What? Wagner is testosterone filled, macho man's music, mainly. But we are guys are we not, so what's your problem with that?


----------



## SiegendesLicht (Mar 4, 2012)

ericdxx said:


> What? Wagner is testosterone filled, macho man's music, mainly. But we are guys are we not, so what's your problem with that?


Hey, I am a girl, and I love Wagner's musical machismo too. The orchestral interlude at the beginning of Lohengrin, Act III, Scene 3 - music does not get manlier than that.

I adore Schubert and Beethoven, I love Bach and Mozart, but no other music resounds in me with its every note as powerfully as Wagner's. I remember days when I listened to "Die Meistersinger" after a particularly tiring day at work. I can describe my feelings only as being drunk on music.


----------



## Aramis (Mar 1, 2009)




----------



## Jobis (Jun 13, 2013)

Its passionate without being the least bit overwrought, its simple without being dull, its complicated without being convoluted, it's wonderful!!!!!


----------



## DavidA (Dec 14, 2012)

ericdxx said:


> What? Wagner is testosterone filled, macho man's music, mainly. But we are guys are we not, so what's your problem with that?
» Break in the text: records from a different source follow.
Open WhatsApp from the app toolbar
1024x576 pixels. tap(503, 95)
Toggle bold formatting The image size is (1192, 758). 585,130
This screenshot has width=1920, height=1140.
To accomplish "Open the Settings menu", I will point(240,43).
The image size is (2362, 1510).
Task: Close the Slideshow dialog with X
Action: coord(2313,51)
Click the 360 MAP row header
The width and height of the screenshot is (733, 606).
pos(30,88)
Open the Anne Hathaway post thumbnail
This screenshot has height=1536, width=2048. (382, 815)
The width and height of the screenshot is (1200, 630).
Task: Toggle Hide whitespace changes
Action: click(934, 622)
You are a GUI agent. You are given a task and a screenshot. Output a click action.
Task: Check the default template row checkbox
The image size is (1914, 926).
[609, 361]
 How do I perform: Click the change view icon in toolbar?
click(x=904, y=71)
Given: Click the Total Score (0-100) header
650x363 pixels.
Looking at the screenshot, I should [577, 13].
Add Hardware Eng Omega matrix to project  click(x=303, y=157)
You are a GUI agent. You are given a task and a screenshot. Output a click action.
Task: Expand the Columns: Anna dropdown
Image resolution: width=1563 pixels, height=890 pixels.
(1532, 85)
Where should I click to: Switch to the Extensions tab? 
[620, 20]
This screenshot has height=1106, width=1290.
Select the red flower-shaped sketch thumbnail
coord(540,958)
No problem. Just I don't love it. Why should I? The music deals with totally unloveable characters anyway. I mean, who could love a character like Siegfried. The only person to fall in love with him was his aunt!


----------



## DavidA (Dec 14, 2012)

Jobis said:


> Its passionate without being the least bit overwrought, its simple without being dull, its complicated without being convoluted, it's wonderful!!!!!


Do you listen to the same Wagner I listen to. The expressions 'not the least bit overwrought' and 'simple' are not the expressions O would apply to the music.


----------



## Copperears (Nov 10, 2013)

Well compared to, say, "Dexter" ..... Now THAT is overwrought.:tiphat:


----------



## Don Fatale (Aug 31, 2009)

Primarily it's the orchestration which is astonishing at many points. With the Ring in particular, getting to know the music and the leitmotifs gives great pleasure on multiple listens over the years. It took me longer to really love the singing and I still find some of the passages too long and unengaging. However it makes for a fascinating experience in comparing the different voices and performances in my record/DVD collections.

Much as I enjoy watching DVDs, nothing is comparable to being at a good live performance and getting the ultimate culture fix. To feel enveloped by the sound of a Wagner orchestra over several hours is better than pretty much anything except intimate relations... and even that is arguable.


----------



## Jobis (Jun 13, 2013)

DavidA said:


> Do you listen to the same Wagner I listen to. The expressions 'not the least bit overwrought' and 'simple' are not the expressions O would apply to the music.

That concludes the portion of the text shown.